#### [DATA PROVIDED]
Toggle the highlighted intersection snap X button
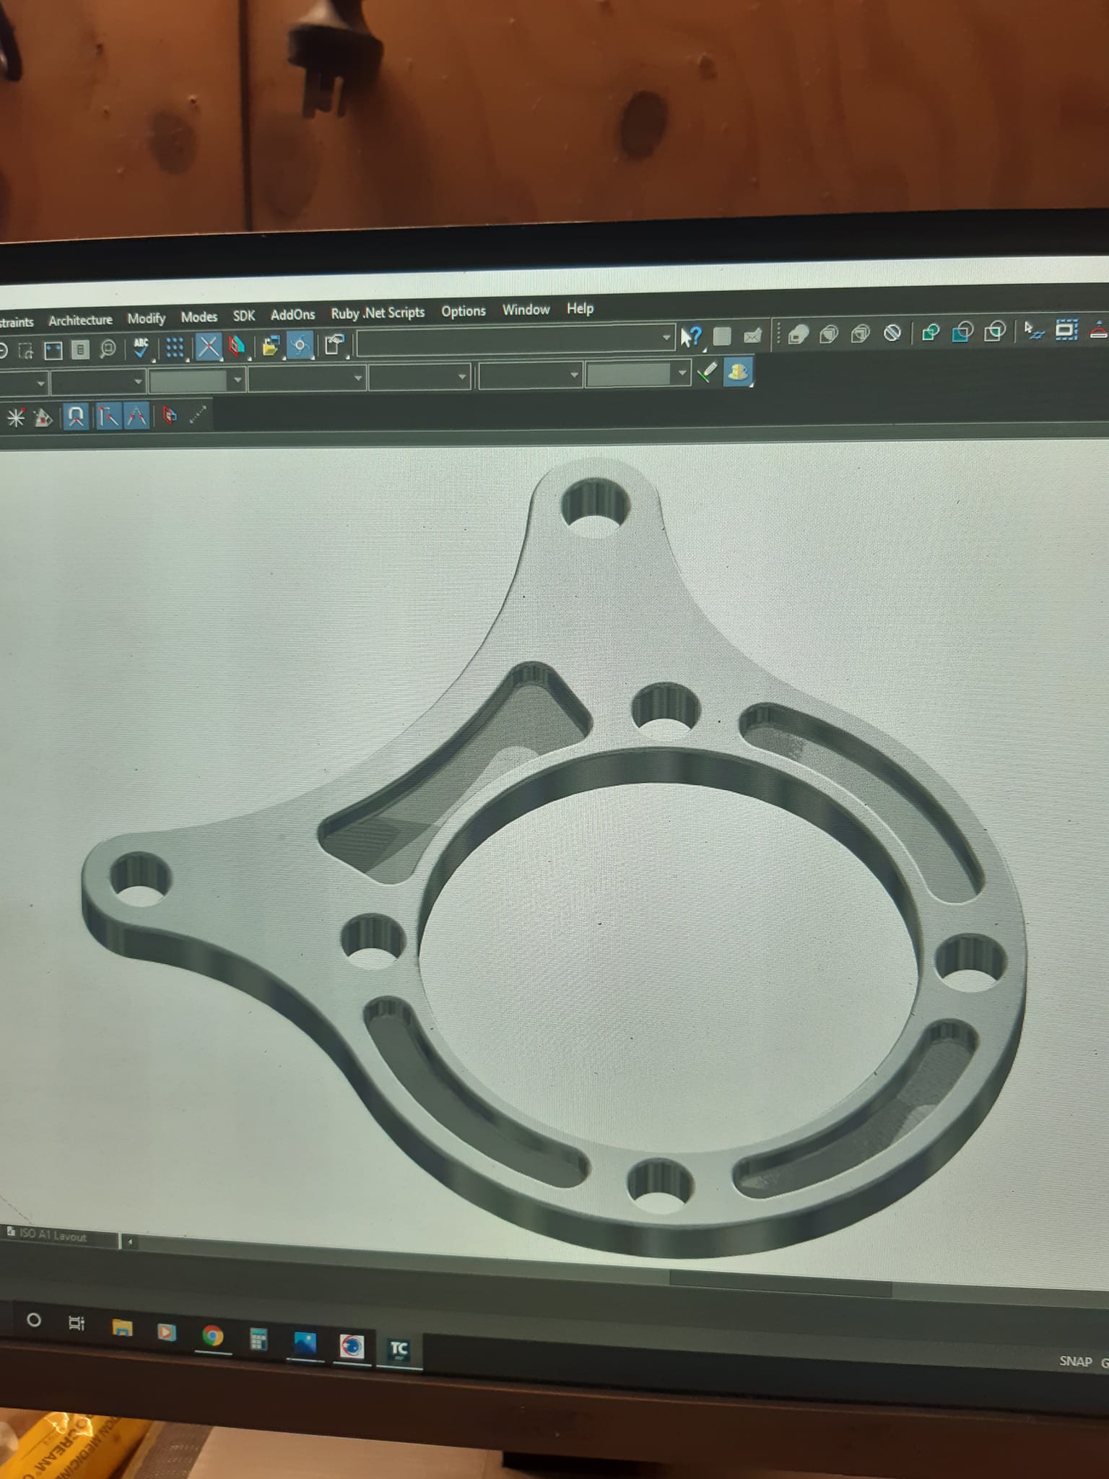The height and width of the screenshot is (1479, 1109). 208,347
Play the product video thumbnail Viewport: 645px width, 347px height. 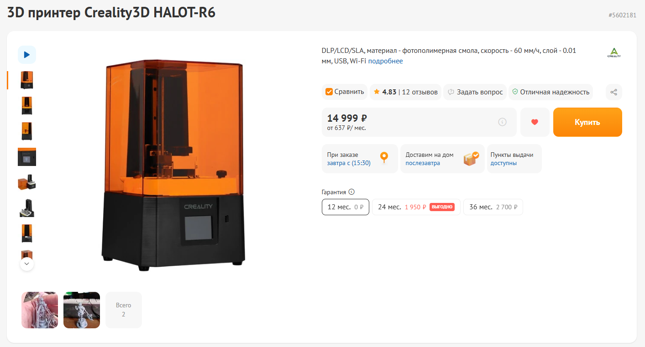27,55
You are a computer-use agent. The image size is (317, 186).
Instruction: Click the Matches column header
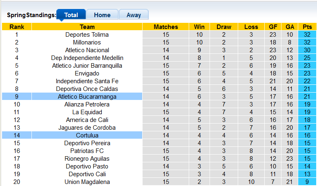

#### [INSTRUCTIONS FOR THE TASK]
Beginning at the line with "You are a computer-use", reproduce word for word each line through the last line of the records. Include both ends but no pictures.

#### [RESULT FOR THIS EXERCISE]
You are a computer-use agent. The image size is (317, 186).
Instruction: Click the Matches column header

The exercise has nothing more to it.